Su abogado tecleó y miró fijamente su portátil.

—Dentro de dieciséis días.

—Vaya por Dios —dijo Barry.

—¿Quién es? —preguntó Newton.

—Drifty Tucker —contestó Wayne—. Hombre, blanco, cincuenta y un años, del condado de Panola. Mató a su mujer al pillarla en la cama con el vecino. También le disparó al vecino, ocho veces. Tuvo que recargar.

—¿Eso es delito? —preguntó Barry.

—Para mí no —respondió Newton—. ¿No ha alegado inocencia?

—No, demencia. Pero parece que lo que le ha fastidiado es lo de recargar.

—¿Podríamos hacer que lo suspendiese algún tribunal? —preguntó Newton—. Yo preferiría ahorrármelo.

—Lo estudiaré.

El gobernador bebió un poco más y sacudió la cabeza.

—Justo lo que nos falta ahora —masculló—: Otra ejecución.

De repente, Wayne reaccionó como si le hubieran dado una bofetada.

—Fijaos en esto: Robbie Flak acaba de poner una demanda en el tribunal del estado del condado de Chester en la que cita a varios acusados, entre ellos el honorable Gilí Newton, gobernador. Cincuenta millones de dólares en concepto de daños y perjuicios por la ejecución indebida de Donté Drumm.

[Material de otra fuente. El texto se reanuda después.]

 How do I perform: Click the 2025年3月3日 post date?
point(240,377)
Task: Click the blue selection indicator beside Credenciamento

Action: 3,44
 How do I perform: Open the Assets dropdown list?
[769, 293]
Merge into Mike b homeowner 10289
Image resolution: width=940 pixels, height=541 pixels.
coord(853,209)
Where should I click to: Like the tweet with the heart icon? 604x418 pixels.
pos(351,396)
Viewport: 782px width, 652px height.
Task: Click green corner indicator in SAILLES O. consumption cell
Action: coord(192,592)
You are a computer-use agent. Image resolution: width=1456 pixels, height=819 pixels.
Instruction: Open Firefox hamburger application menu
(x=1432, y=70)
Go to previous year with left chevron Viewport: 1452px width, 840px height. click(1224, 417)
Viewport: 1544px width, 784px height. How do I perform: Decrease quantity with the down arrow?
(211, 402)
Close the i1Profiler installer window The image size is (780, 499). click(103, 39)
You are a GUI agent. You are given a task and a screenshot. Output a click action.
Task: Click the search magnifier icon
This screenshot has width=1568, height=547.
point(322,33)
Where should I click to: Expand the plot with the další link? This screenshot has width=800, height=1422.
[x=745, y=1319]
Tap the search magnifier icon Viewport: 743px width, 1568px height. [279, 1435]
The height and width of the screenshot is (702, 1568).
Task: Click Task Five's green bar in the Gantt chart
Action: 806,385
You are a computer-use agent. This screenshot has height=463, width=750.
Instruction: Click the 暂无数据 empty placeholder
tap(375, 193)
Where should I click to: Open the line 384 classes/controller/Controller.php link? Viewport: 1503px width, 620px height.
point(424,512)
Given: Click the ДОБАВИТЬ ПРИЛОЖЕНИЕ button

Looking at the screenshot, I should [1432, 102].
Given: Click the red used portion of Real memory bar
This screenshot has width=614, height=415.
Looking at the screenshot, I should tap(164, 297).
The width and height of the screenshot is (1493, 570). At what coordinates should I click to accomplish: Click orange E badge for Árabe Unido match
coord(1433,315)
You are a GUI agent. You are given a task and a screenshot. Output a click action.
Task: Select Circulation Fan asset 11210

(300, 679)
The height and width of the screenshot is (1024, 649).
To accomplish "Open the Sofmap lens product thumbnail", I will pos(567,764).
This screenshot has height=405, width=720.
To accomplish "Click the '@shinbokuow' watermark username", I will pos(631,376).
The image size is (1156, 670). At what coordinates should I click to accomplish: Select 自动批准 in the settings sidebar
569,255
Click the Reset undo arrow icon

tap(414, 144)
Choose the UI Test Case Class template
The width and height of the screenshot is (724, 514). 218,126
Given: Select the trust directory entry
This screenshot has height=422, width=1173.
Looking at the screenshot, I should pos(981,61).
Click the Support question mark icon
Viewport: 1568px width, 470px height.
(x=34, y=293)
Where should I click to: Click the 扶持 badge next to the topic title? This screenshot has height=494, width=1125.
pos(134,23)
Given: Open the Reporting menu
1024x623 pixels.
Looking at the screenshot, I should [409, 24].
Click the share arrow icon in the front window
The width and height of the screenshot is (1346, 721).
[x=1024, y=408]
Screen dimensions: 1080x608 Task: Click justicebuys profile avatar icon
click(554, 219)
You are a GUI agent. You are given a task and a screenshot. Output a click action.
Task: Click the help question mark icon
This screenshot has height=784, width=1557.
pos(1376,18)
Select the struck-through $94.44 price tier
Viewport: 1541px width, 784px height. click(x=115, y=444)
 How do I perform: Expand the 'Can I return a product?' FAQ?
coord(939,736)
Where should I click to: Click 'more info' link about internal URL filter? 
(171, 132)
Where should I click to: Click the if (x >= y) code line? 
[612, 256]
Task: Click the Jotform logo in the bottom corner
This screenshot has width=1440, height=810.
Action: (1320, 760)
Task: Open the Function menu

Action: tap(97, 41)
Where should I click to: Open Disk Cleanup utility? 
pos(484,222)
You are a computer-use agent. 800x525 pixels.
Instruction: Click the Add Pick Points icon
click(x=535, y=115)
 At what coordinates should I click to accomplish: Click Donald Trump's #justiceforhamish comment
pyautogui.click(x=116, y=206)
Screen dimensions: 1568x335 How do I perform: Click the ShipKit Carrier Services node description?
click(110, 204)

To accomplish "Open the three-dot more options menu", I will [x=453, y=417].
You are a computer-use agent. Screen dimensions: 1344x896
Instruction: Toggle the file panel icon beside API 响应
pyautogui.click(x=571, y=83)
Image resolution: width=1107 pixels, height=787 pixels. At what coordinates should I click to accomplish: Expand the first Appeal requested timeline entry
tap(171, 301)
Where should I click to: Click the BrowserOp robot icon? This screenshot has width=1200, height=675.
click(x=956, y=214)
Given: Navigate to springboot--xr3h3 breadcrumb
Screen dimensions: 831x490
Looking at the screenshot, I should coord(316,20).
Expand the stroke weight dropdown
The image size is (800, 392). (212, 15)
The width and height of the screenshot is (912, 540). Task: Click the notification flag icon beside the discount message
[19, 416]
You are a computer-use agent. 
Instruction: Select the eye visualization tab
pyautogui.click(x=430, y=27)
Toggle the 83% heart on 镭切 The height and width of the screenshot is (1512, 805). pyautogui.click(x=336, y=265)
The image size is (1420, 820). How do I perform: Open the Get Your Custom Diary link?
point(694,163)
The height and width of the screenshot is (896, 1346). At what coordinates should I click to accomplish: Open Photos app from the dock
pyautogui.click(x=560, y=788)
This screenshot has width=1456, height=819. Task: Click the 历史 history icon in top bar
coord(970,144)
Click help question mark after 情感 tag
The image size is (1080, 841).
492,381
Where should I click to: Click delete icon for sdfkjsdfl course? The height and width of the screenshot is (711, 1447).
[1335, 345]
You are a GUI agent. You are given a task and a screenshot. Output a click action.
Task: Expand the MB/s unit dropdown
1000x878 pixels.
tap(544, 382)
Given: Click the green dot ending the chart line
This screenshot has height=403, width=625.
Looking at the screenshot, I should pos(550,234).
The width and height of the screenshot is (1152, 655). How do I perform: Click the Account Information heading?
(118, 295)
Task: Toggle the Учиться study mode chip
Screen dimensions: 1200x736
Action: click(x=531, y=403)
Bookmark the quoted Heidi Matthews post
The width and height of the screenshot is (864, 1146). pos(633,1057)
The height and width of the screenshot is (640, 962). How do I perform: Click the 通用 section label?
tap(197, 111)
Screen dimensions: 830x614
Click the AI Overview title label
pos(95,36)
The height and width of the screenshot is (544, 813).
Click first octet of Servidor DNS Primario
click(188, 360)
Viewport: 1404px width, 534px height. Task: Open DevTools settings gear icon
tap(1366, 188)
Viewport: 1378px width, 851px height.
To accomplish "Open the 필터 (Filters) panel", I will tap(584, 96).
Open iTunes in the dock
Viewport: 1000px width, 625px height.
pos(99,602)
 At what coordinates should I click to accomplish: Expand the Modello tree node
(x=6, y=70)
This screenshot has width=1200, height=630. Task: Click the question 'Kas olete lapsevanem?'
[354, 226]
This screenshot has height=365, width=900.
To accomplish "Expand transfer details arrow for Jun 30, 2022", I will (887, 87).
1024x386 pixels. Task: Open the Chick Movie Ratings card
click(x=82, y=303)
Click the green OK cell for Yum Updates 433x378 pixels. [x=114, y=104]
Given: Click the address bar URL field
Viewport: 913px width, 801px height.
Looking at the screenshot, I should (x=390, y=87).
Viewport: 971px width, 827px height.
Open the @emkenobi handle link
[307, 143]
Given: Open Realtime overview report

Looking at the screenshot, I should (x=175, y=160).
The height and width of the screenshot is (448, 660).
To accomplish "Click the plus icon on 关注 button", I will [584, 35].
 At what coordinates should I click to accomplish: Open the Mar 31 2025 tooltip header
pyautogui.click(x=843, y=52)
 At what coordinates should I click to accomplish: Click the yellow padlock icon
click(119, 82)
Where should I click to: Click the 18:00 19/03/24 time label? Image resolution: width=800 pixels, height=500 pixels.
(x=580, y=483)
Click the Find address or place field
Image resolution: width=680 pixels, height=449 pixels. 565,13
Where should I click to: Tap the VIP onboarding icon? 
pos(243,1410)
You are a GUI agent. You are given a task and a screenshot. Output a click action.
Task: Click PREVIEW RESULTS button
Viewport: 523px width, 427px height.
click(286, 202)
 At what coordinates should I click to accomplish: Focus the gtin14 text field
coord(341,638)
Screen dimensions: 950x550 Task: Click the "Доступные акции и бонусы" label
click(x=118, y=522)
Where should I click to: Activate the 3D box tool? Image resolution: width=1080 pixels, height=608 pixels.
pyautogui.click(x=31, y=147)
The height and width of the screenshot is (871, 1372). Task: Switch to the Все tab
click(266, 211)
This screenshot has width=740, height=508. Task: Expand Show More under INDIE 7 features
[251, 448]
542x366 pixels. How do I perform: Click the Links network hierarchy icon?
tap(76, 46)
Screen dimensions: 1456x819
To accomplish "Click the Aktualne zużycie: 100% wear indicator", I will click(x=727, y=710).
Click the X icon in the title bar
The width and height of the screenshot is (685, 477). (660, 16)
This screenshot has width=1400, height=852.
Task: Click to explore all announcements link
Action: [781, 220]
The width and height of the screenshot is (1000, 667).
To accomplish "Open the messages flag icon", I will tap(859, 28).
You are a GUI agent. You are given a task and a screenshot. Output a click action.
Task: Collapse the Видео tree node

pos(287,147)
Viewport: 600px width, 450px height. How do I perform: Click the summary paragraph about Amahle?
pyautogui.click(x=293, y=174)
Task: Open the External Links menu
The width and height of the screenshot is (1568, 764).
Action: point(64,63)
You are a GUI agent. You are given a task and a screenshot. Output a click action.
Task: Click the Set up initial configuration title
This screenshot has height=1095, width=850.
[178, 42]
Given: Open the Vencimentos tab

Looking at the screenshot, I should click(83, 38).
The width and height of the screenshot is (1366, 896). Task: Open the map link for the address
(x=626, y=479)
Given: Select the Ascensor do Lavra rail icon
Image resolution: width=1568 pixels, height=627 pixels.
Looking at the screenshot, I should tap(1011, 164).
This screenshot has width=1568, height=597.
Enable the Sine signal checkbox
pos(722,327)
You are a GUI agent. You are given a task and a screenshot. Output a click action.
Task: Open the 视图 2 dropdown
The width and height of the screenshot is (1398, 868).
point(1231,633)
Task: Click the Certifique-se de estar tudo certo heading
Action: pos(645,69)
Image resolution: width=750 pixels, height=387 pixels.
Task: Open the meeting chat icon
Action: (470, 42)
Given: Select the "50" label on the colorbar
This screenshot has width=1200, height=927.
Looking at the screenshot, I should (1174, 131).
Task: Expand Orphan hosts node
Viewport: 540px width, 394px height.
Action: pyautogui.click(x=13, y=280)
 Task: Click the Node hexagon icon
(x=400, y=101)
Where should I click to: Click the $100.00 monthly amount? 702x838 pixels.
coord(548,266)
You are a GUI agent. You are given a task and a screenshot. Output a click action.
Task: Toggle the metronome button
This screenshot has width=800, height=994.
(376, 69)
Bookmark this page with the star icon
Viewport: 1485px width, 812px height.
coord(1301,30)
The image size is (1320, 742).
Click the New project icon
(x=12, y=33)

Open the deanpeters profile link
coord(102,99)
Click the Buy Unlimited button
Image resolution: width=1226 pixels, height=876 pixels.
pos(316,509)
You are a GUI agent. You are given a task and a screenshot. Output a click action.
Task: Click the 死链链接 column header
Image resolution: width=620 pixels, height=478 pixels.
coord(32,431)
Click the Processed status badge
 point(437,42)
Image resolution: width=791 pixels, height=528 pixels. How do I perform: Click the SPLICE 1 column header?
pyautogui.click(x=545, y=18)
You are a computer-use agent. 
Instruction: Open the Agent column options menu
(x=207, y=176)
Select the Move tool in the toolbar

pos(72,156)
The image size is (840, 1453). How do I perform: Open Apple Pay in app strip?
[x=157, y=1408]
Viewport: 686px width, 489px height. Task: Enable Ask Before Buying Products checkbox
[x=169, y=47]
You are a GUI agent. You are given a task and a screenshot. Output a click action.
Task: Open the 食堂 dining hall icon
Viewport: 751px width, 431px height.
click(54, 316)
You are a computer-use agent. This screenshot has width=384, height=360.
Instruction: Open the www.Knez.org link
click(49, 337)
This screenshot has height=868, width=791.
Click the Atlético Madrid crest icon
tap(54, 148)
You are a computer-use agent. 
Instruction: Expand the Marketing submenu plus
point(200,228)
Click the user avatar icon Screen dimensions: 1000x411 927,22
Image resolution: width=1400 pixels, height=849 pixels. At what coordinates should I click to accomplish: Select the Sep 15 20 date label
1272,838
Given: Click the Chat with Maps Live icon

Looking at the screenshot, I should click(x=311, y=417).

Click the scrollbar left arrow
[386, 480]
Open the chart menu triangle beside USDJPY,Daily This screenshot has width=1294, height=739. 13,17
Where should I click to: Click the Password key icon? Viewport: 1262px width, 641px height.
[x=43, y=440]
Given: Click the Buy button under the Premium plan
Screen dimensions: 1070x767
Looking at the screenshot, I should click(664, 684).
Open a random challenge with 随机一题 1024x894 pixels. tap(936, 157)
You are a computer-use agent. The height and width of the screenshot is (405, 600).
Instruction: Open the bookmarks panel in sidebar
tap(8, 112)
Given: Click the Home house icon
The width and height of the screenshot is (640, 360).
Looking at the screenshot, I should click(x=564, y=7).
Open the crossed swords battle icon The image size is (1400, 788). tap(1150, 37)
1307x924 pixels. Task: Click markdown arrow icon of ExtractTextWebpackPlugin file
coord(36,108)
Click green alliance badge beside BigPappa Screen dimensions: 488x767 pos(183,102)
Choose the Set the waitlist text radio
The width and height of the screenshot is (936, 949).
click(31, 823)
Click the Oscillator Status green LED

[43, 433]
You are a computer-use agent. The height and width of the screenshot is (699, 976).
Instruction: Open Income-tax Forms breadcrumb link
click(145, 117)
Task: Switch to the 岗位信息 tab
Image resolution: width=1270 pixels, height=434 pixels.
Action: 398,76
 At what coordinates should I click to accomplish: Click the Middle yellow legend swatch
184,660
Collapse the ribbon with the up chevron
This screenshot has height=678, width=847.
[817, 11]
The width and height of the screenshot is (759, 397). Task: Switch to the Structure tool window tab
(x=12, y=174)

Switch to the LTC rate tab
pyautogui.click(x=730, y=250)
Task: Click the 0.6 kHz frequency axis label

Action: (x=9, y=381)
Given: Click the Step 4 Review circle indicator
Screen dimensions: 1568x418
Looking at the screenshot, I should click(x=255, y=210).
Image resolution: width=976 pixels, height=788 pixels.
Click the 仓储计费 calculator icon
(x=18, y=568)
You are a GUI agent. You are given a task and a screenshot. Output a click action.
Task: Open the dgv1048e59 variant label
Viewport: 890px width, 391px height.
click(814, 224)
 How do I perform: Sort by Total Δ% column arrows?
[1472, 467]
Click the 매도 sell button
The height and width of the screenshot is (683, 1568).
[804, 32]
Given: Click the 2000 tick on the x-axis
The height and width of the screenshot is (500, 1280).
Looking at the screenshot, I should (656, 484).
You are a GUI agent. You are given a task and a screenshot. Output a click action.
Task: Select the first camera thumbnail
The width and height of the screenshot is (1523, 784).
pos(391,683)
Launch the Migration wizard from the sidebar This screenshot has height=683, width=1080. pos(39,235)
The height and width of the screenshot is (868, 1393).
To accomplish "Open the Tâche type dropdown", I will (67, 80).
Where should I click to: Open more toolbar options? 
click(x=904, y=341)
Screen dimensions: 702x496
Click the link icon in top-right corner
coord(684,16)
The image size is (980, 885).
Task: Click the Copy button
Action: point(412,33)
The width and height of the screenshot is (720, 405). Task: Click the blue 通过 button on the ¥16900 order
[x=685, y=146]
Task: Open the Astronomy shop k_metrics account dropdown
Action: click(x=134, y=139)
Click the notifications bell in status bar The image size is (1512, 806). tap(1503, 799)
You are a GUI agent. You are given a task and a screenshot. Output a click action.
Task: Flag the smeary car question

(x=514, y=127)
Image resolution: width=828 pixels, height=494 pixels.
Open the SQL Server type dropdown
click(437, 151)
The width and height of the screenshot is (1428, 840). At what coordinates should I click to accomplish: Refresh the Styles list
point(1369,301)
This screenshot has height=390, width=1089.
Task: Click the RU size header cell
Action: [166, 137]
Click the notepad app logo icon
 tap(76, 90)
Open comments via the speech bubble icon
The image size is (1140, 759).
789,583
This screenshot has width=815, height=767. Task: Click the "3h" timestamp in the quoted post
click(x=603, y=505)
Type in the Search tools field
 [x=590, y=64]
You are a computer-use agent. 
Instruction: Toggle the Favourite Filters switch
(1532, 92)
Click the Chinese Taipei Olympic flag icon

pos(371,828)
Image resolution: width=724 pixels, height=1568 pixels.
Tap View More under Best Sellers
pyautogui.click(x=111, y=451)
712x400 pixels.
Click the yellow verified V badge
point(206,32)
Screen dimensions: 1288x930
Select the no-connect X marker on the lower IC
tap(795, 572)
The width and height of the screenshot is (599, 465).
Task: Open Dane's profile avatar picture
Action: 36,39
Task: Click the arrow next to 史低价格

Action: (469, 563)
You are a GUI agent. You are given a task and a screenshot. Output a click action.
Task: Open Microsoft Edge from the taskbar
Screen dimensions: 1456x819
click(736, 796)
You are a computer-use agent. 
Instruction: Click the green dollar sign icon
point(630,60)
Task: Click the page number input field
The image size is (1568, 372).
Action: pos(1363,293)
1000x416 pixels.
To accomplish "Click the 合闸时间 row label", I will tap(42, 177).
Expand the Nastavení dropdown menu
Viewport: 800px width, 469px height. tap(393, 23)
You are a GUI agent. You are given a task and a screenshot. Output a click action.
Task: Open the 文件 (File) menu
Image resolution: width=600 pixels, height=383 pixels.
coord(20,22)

—No puede —dijo el gobernador.

—Pues acaba de hacerlo. Parece que ha mandado una copia por correo electrónico a todos los acusados, y a todos los periódicos del estado.

—Yo tengo inmunidad.

—Pues claro, pero te ha demandado igualmente.

Barry se sentó, y empezó a rascarse el pelo. El gobernador cerró los ojos y masculló algo para sus adentros. Wayne miraba el portátil, boquiabierto. Acababa de empeorar un día ya malo de por sí.